Immediately after his election, Job strived to strengthen his paramount position within the domestic church hierarchy. Upon his request, Pope Lucius III confirmed all of the privileges and freedoms of the Archdiocese of Esztergom in April 1185. This privileges were confirmed by Pope Celestine III in 1188 and 1191, as well as Pope Innocent III in 1198 too. Pope Celestine stressed the role of the Archbishop of Esztergom as one of the three requirements at the coronation of the Hungarian monarch in his December 1191 charter (the last three coronations were performed by the Archbishop of Kalocsa for various reasons). Around 1188, the St. Adalbert Cathedral burned down. Job decided to rebuild the basilica "even with greater splendor" to represent its indispensable role in the Church of Hungary. The new Gothic style cathedral was consecrated in 1196.
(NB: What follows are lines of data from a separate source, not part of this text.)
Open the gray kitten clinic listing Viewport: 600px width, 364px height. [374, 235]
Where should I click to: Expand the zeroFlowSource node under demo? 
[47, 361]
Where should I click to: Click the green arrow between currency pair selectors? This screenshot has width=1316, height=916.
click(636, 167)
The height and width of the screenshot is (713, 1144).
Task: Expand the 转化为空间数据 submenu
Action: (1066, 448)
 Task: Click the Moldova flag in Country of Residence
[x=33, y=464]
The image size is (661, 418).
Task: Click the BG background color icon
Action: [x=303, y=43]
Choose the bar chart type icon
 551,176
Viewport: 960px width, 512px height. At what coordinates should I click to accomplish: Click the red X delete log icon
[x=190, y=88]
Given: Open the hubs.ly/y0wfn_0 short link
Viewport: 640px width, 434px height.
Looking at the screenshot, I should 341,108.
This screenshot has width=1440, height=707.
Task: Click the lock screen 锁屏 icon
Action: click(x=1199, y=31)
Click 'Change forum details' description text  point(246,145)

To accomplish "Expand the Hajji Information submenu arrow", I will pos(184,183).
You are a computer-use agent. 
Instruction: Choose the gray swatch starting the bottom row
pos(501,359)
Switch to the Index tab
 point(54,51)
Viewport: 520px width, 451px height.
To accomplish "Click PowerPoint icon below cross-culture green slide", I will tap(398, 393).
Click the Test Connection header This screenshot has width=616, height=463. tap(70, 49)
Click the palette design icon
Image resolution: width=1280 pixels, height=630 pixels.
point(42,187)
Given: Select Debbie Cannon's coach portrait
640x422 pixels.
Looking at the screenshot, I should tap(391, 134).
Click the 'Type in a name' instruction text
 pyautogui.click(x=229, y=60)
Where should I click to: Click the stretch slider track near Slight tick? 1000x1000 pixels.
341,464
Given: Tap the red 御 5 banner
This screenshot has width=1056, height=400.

Job was a staunch supporter of the royal authority during Béla's rule. He was sent to numerous diplomatic missions during his two decades of episcopate. Béla III and Job welcomed Frederick I, Holy Roman Emperor in the summer of 1189 in Esztergom, when German crusaders marched through Hungary into the Third Crusade. Later in that year, Job mediated a peace treaty between his monarch and Casimir II of Poland after their war for the sphere of influence over the Principality of Galicia. Job's relationship with the Byzantine Empire and the Eastern Orthodox Church was ambiguous; he escorted Béla's daughter Margaret to marry to Byzantine Emperor Isaac II Angelos. There Job had a doctrinal dispute with the Emperor, regarding the use of drowned animals and the relationship of the Son and the Holy Spirit, representing the Latin rite viewpoint. The dispute was narrated by a letter of Demetrios Tornikes. Tamás Bogyay highlighted there is no sign of hostile tone in the text, reflecting the mutual esteem between Job and Isaac. The historian considers the Emperor acknowledged his theological education and prestige with his participation in the dispute, and Job presumably spoke Greek fluently. Supporting King Béla, Job had an important role in the canonization of Saint Ladislaus I of Hungary and the spread of his cult since 1192. Alongside his monarch and Mog, Palatine of Hungary, Job took the cross as a token of his desire to organize a crusade to the Holy Land in 1195. However, he could not fulfill his oath due to Béla's death on 23 April 1196.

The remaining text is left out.